Why AI is the lightbulb moment for publishers
Posted: November 22, 2017 | Updated: December 9, 2022
By now everyone acknowledges the power of Big Data to inform decisions and help match consumers with products. But only in recent years could the publishing industry access reliable, competitive sales figures to estimate a new title’s possibilities. Although many industries broadly employ data analytic tools, publishing’s use of data has mostly restricted itself to book sales and distribution. In publishing, big data’s promise has been only partially met. Until now.
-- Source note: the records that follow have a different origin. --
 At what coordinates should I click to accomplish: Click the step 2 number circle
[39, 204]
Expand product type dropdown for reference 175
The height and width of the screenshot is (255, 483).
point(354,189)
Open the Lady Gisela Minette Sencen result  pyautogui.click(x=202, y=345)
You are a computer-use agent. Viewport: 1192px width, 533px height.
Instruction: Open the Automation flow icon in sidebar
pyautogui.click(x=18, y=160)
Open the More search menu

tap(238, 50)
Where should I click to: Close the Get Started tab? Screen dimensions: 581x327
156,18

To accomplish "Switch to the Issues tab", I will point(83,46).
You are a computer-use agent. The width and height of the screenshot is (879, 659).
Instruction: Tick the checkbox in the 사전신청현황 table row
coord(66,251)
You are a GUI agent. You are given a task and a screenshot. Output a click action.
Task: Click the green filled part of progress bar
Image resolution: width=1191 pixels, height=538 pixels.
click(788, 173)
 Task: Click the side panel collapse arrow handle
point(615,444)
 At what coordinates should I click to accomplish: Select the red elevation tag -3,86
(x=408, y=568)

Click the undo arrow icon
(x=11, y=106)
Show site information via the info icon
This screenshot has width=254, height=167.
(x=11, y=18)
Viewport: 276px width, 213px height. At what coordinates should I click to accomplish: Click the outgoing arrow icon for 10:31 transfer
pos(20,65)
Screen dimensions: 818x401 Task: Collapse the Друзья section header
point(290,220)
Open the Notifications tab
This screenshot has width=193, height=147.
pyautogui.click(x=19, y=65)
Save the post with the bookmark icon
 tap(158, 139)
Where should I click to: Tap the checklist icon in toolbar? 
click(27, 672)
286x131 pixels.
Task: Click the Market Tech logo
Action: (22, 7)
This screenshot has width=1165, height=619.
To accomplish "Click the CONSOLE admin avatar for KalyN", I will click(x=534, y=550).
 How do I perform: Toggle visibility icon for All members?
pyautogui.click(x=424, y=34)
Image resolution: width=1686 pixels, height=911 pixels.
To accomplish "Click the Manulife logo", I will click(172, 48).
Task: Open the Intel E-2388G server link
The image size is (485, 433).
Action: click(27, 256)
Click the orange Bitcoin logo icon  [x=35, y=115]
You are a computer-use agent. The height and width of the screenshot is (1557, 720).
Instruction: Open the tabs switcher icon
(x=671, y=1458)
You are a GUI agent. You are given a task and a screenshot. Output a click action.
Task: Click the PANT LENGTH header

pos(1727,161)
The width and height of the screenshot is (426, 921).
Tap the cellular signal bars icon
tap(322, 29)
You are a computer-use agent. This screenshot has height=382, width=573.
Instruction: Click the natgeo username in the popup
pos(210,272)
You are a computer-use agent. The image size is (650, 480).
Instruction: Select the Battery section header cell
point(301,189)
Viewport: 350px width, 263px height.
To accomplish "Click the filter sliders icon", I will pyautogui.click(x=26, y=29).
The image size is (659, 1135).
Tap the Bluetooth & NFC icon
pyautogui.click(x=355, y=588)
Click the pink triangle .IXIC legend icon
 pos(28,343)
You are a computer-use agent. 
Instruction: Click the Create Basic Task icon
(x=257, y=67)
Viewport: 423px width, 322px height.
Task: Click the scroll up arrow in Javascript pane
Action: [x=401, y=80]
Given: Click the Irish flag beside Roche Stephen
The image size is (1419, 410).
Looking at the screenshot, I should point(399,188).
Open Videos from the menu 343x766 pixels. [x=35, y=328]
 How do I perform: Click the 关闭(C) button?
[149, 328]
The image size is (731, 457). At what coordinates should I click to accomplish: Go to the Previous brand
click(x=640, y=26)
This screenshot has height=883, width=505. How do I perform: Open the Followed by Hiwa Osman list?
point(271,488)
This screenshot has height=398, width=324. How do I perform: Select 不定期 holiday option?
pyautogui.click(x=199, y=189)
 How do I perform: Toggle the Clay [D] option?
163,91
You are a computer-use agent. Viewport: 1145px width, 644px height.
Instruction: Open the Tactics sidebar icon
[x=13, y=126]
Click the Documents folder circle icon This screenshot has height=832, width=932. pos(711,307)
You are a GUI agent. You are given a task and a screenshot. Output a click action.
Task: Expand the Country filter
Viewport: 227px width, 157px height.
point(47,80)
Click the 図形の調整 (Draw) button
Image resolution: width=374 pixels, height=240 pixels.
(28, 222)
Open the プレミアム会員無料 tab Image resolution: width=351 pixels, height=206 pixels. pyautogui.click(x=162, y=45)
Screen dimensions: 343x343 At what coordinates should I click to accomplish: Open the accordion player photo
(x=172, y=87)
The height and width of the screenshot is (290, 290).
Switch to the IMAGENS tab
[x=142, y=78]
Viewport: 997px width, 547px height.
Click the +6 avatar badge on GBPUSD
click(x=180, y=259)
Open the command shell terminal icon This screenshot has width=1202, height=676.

Artificial Intelligence (AI) has wide reaching applications and implications–so much so that it can be understandably difficult to see the forest for the trees. But it is technology that has real potential to soothe some of the most common aches of publishers (and the film and television industry, too)
Integrating Data
AI is growing up. Although there’s still an aura of science fiction to the image it, the reality is that AI applications can reveal in amazing detail aspects of content that were otherwise hidden from us or seemingly impossible to put into words. When analyzed across thousands of published or produced works (both hits and flops), the results show patterns that can guide us toward commercially successful future investments and away from, well, the other kind.
Discoverability
Discoverability–making individual titles findable by individual buyers—is now scalable. Analytics tools powered by natural language processing can deliver powerful, updatable keyword sets for an entire backlist with the same acuity that has until now required a human touch, and it does so in far less time. AI can pull both key elements of the text–characters, settings, locations, etc.–as well as the things that people are more likely to search for when looking for their next escape: experiences. “Fast-paced,” “emotional roller-coaster,” “mind-bending,” etc.: with natural language processing and AI, these qualifications can be objectively assigned in an instant. Coupled with the talents and instincts of a seasoned team, suddenly the data-entry associated with keywords and metadata can go from a tedious, anxiety-ridden task to a chance for collaboration and exploration.
Audience matching
Humans are great at making connections in themes and motifs (a girl on a train, a space adventure, etc.) , but machines see commonalities across genres, such as variations in rhythm, mood, and language, that can turn out to be critical to whether readers embrace a book or abandon it.
With AI, profiling the prime audience audience and matching them to a specific book gains surgical precision. Thanks to Big Data and a decade of online and digital reading, the industry has gathered vast amounts of detailed data about its readers. Artificial Intelligence can harnesses that data and uncover which groups of readers are likely to respond to a book under consideration. One tool for this job looks at comparable titles: “comps.”
For example, you’ve probably heard some version of “It’s the next Gone Girl” or “It’s the next Girl on the Train,” “ It’s Girl on the Train meets Gone Girl” in the past five years. But what, really, does it mean to call a book the next Gone Girl or Girl on the Train? That there’s a manipulative protagonist? That it has the same gut-wrenching plot twists? AI has the capability to simultaneously compare parts of a text to itself and to other inputs–sentiment analysis, customer profiles, behavior studies, etc.– to get at the heart of what makes one book “like” another.
More than just a comparison, AI can produce more detailed, faceted comps that show why a comp is, in fact, comparable. These insights help everyone make marketing plans and design decisions with a crystal-clear view of the target.
Per-title Profitability
With the guiding hand of AI, the path from acquisitions to sales can increase your bottom line. When the analytical results of a manuscript evaluated by AI that has trained on bestselling books or on a specific audience’s preferences, publishers can see just how on- or off-target it is; get a clear sense of what it would take to improve the property’s aim; see how the perfect audience is likely to engage with it; and bolster the decision making process for a greater chance of meeting goals.
Artificial Technology reduces the expense, in time and dollars, of correcting mistakes. (For example, a property that needs a lot of revision to make it timely, targeted, or trendy; one for which there’s no clearly defined audience, or that turns out to be too much like, or not enough like, the competition.) Decision makers can make better decisions with powerful data and insight at their side, adding fuel to the creative talents (and yes, instincts) of the publishing team to deliver a winner. Humans, not algorithms, are still in the driver’s seat, but thanks to AI, the road has fewer potholes.
AI in service to creativity is a human-controlled operation that can spur, not stifle, inspiration. It can reveal that gem in the submissions inbox that might have been overlooked. With the help of sophisticated data collection and evaluation, it can support the publisher’s gut feeling that this book is going to be big. Publishers are still taking a risk, but it’s a data-informed and -supported risk.
And there’s always room for that rare entry in the race (how about Harry Potter?) that speaks so powerfully to millions of readers, and becomes, in turn, its very own data model. Great stories are still being told; AI can help find and successfully publish them.